Last week, Peloton (NASDAQ:PTON) told subscribers that it would lower equipment prices in all markets and add content, disciplines, music, instructors, and new features across its products.
Meanwhile, the maker of interactive bikes and treadmills is raising the price of its connected fitness membership for the first time in eight years to members in the U.S. and Canada. The subscription will cost $44 in the U.S. starting June, up from $39 and $55 from $49 in Canada.
The company's stationary bikes will cost roughly 20% less than before, while treadmills will be 6% lower.
The changes are part of Peloton's new chief executive, Barry McCarthy's strategy to create a business that focuses more on digital additions and is less reliant on sales of connected exercise equipment.

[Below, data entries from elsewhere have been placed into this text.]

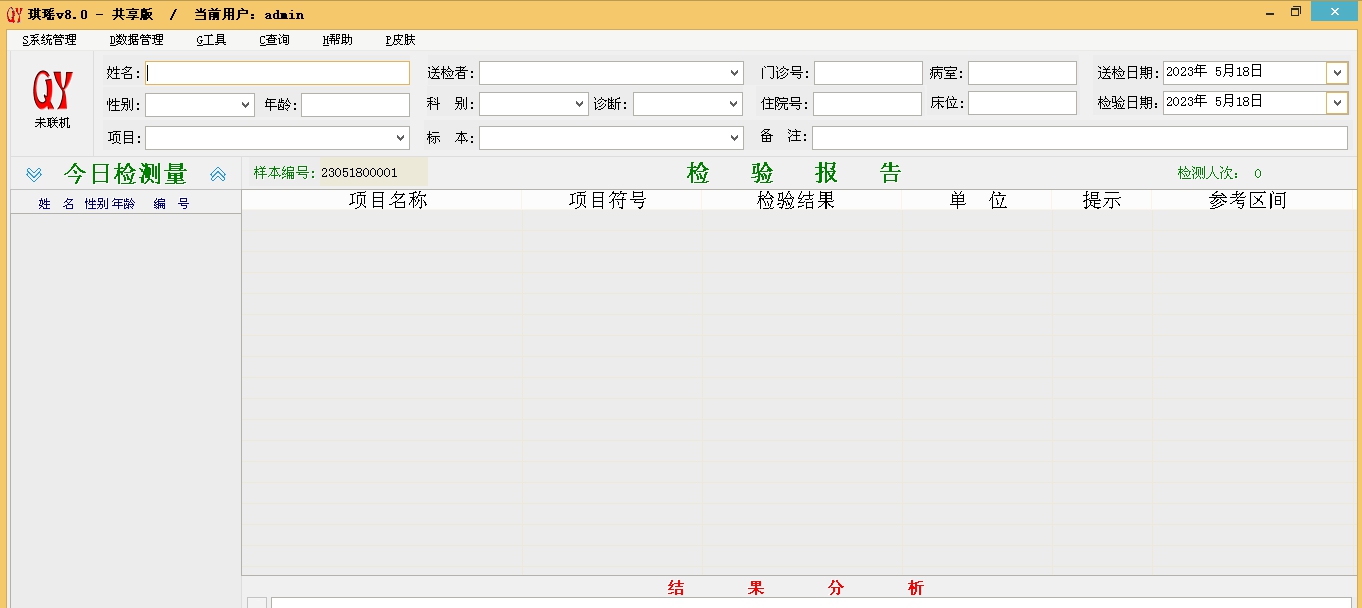Screen dimensions: 1362x608
Task: Open the 标本 dropdown
Action: point(732,138)
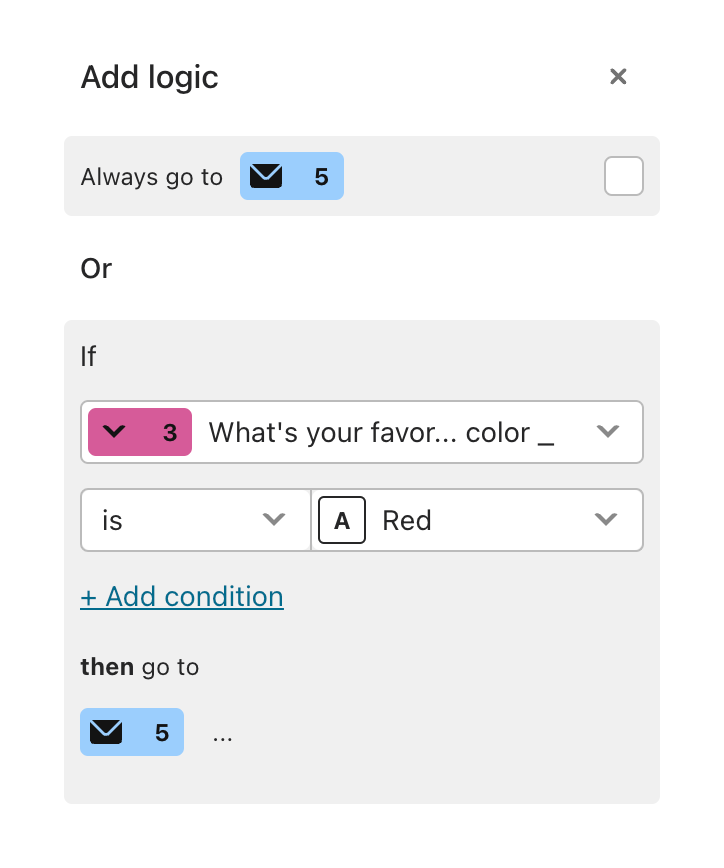Click the Or section label

(x=96, y=268)
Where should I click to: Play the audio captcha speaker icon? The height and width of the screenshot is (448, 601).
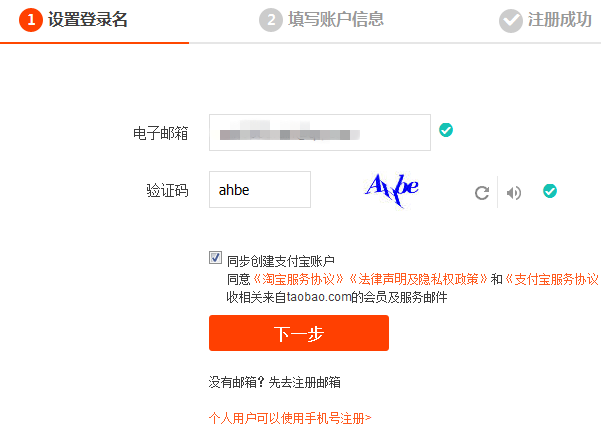514,193
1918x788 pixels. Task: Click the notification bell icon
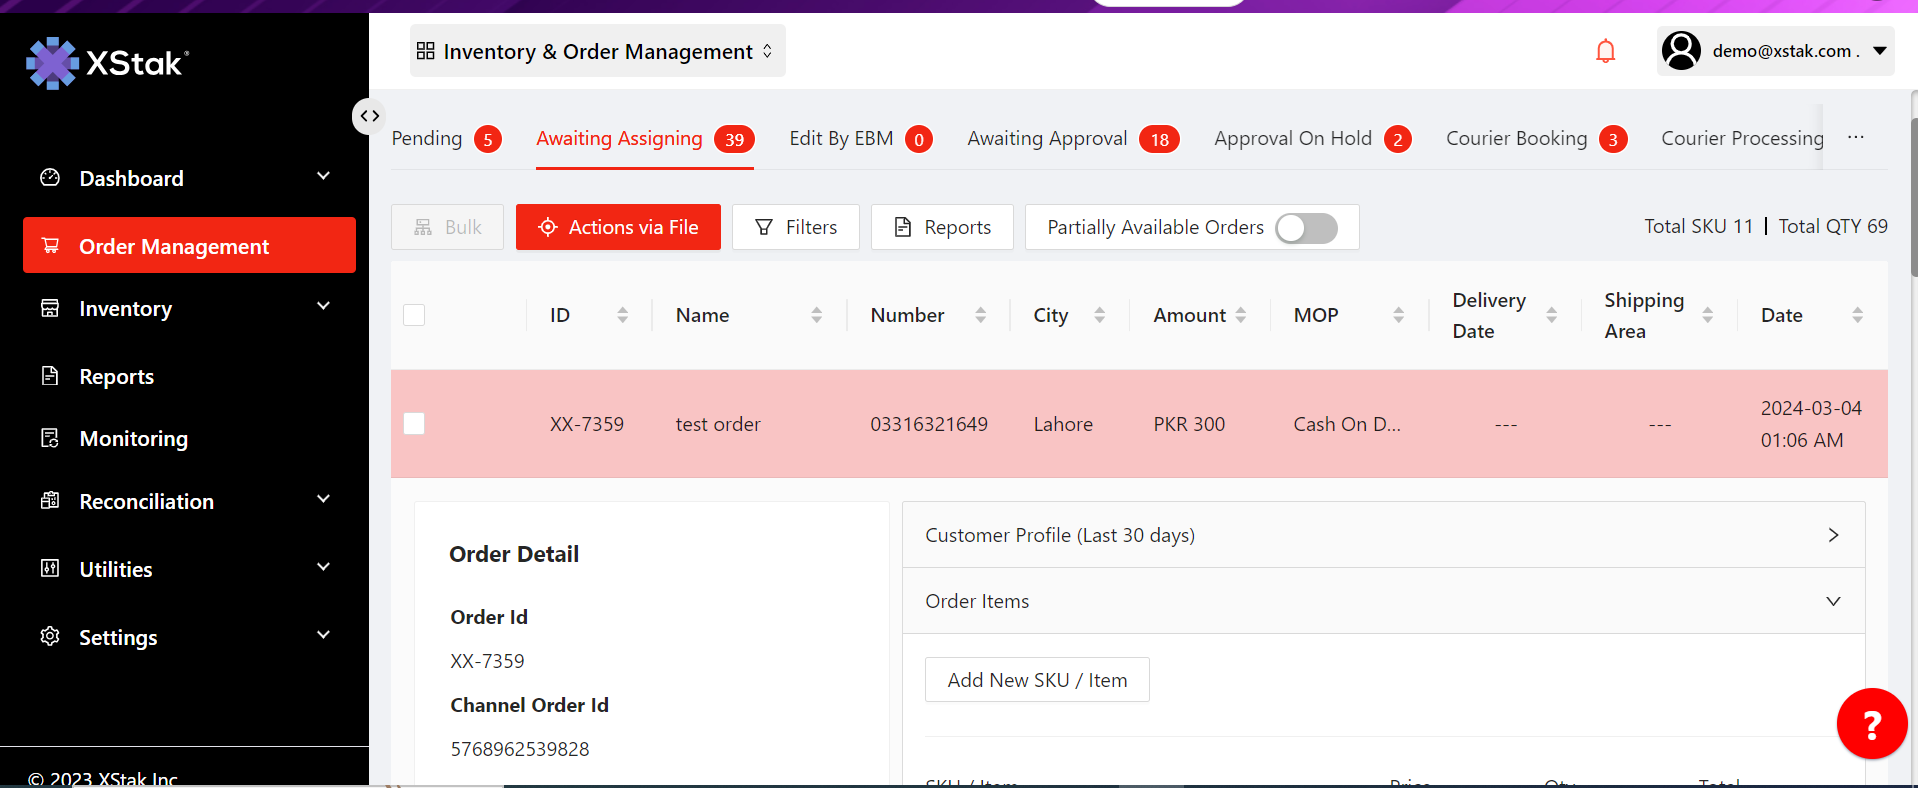pos(1605,51)
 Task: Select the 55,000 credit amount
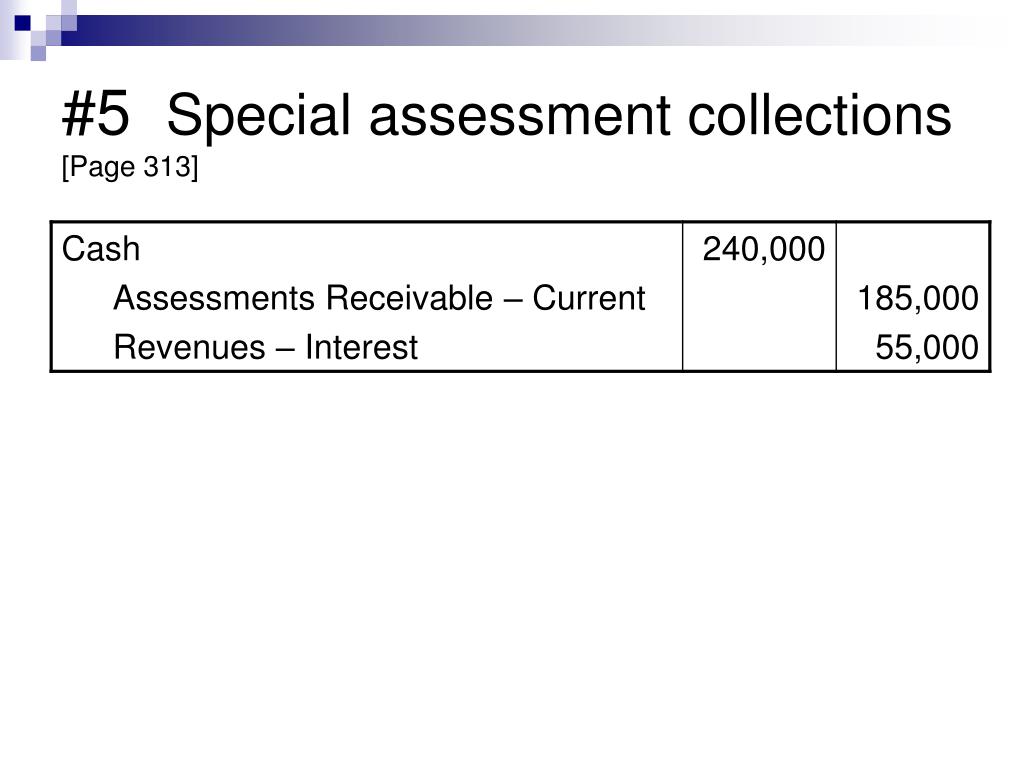tap(927, 347)
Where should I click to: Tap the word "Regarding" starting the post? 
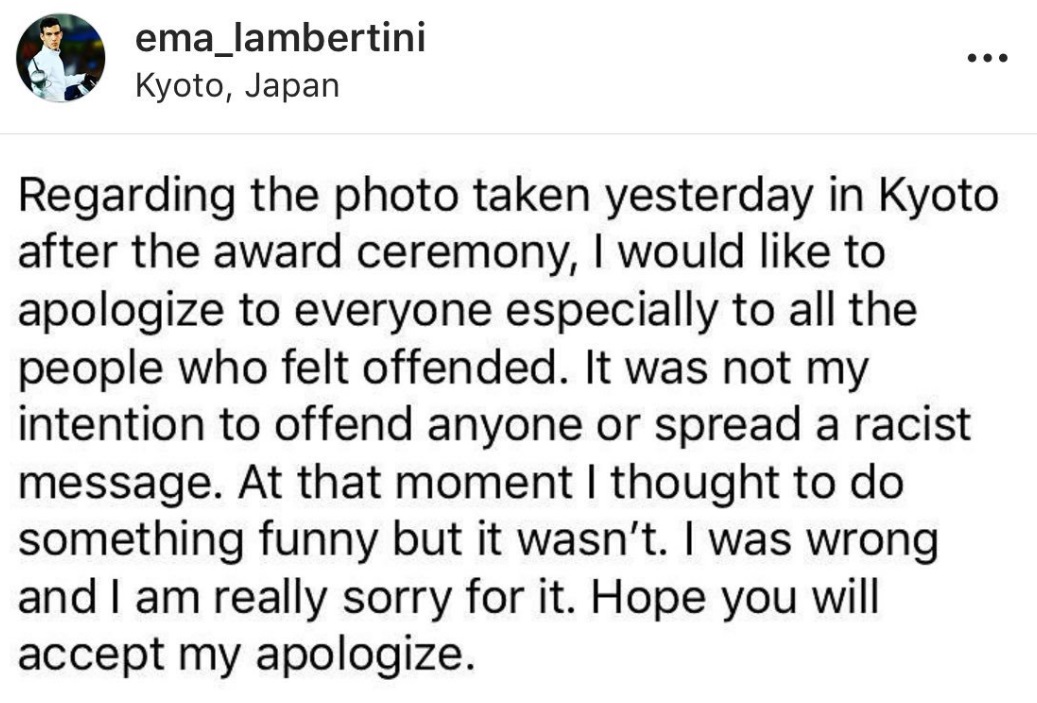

McCarthy, who took over from founder John Foley in February after Foley experienced criticism from investors, has also been under pressure from activist investor Blackwells Capital recently to consider a sale, saying that the company has made little progress under his leadership.
Peloton described the move as "an effort" to make its equipment more affordable and expand its market share. However, lowering the initial cost of access to Peloton's services and increasing monthly recurring revenue from exercise subscriptions would probably be more significant for Peloton's profits in the long term.
"This is a strategic decision to play for scale and increase market share." - McCarthy.
Though McCarthy believes in strategies that work well with Netflix and Spotify, the market did not respond positively to the news of the monthly subscription fee hike, sending shares down 4.6% on Thursday to close at $23.87.
Initially one of the breakout successes of the pandemic, Peloton has struggled with cooling demand for at-home fitness products. The company has lowered its revenue forecasts for several consecutive quarters and said it would cut about 20% of its corporate positions.
Overall, the stock has a Moderate Buy consensus rating based on 14 Buys and nine Holds.
The average price target of $47.38 implies an upside potential of 98.5% to current levels. Over the past year, Peloton has lost nearly 78%.